15 April 2021 ( *1 )

(Reference for a preliminary ruling – Common system of value added tax (VAT) – Directive 2006/112/EC – Article 273 – Overstatement in the tax return of the amount of the refund of VAT – Error of assessment by the taxable person concerning the taxable nature of a transaction – Correction of the tax return following an audit – Penalty of an amount equal to 20% of the overstated VAT reimbursement – Principle of proportionality)

In Case C‑935/19,

REQUEST for a preliminary ruling under Article 267 TFEU from the Wojewódzki Sąd Administracyjny we Wrocławiu (Regional Administrative Court, Wrocław, Poland), made by decision of 3 October 2019, received at the Court on 23 December 2019, in the proceedings

Grupa Warzywna sp. z o.o.

v

Dyrektor Izby Administracji Skarbowej we Wrocławiu,

THE COURT (Ninth Chamber),

composed of N. Piçarra, President of the Chamber, S. Rodin and K. Jürimäe (Rapporteur), Judges,

Advocate General: G. Pitruzzella,

Registrar: A. Calot Escobar,

having regard to the written procedure,

after considering the observations submitted on behalf of:

Grupa Warzywna sp. z o.o., by M. Pacyna, and K. Kocowski, adwokaci, and by S. Ząbczyk, doradca podatkowy,

the Polish Government, by B. Majczyna, acting as Agent,

the European Commission, by J. Jokubauskaitė and M. Siekierzyńska, acting as Agents,

having decided, after hearing the Advocate General, to proceed to judgment without an Opinion,

gives the following

Judgment

1

This request for a preliminary ruling concerns the interpretation of Article 4(3) TEU, Article 325 TFEU and Articles 2, 250 and 273 of Council Directive 2006/112/EC of 28 November 2006 on the common system of value added tax (OJ 2006 L 347, p. 1, ‘the VAT Directive’) and of the principle of proportionality.

2

The request has been made in the context of proceedings between Grupa Warzywna sp. z o.o. and Dyrektor Izby Administracji Skarbowej we Wrocławiu (Director of the Tax Administration Chamber in Wrocław, Poland) concerning the imposition of an administrative penalty on that company following a tax audit.

Legal context

European Union law

3

Article 2(1)(a) of the VAT Directive provides:

‘The following transactions shall be subject to [value added tax (VAT)]:

(a)

the supply of goods for consideration within the territory of a Member State by a taxable person acting as such;’

4

Article 12(1) and (2) of that directive states:

‘(1)   Member States may regard as a taxable person anyone who carries out, on an occasional basis, a transaction relating to the activities referred to in the second subparagraph of Article 9(1) and in particular one of the following transactions:

(a)

the supply, before first occupation, of a building or parts of a building and of the land on which the building stands;

(2)   For the purposes of paragraph 1(a), “building” shall mean any structure fixed to or in the ground.
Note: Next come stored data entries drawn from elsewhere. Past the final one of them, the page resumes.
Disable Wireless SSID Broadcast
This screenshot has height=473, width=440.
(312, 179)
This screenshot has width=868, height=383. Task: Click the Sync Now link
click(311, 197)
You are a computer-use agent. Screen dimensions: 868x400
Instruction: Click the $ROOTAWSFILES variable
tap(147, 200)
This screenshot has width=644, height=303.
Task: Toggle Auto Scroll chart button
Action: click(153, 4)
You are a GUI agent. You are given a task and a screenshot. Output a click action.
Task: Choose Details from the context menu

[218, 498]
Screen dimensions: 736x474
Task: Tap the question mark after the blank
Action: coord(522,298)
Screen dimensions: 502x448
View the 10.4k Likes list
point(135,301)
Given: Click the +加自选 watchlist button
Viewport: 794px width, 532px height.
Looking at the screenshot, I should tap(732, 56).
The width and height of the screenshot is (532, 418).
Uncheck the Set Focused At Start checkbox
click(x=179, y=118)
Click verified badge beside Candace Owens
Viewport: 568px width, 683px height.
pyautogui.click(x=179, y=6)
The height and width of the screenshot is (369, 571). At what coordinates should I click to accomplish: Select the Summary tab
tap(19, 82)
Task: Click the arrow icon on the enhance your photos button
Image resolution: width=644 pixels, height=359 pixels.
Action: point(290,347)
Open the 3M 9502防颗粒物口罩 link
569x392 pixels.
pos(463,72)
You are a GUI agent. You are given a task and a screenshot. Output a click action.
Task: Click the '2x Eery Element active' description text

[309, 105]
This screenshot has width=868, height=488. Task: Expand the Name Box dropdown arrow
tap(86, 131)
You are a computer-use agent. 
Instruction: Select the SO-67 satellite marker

Member States may apply criteria other than that of first occupation, such as the period elapsing between the date of completion of the building and the date of first supply, or the period elapsing between the date of first occupation and the date of subsequent supply, provided that those periods do not exceed five years and two years respectively.’

5

Article 135(1) of that directive provides:

‘Member States shall exempt the following transactions:

(j)

the supply of a building or parts thereof, and of the land on which it stands, other than the supply referred to in point (a) of Article 12(1);

…’

6

Under Article 137 of that directive:

‘(1)   Member States may allow taxable persons a right of option for taxation in respect of the following transactions:

(b)

the supply of a building or of parts thereof, and of the land on which the building stands, other than the supply referred to in point (a) of Article 12(1);

(2)   Member States shall lay down the detailed rules governing exercise of the option under paragraph 1.

…’

7

Article 250 of the VAT Directive provides:

‘(1)   Every taxable person shall submit a VAT return setting out all the information needed to calculate the tax that has become chargeable and the deductions to be made including, in so far as is necessary for the establishment of the basis of assessment, the total value of the transactions relating to such tax and deductions and the value of any exempt transactions.

(2)   Member States shall allow, and may require, the VAT return referred to in paragraph 1 to be submitted by electronic means, in accordance with conditions which they lay down.’

8

According to Article 273 of that directive:

‘Member States may impose other obligations which they deem necessary to ensure the correct collection of VAT and to prevent evasion, subject to the requirement of equal treatment as between domestic transactions and transactions carried out between Member States by taxable persons and provided that such obligations do not, in trade between Member States, give rise to formalities connected with the crossing of frontiers.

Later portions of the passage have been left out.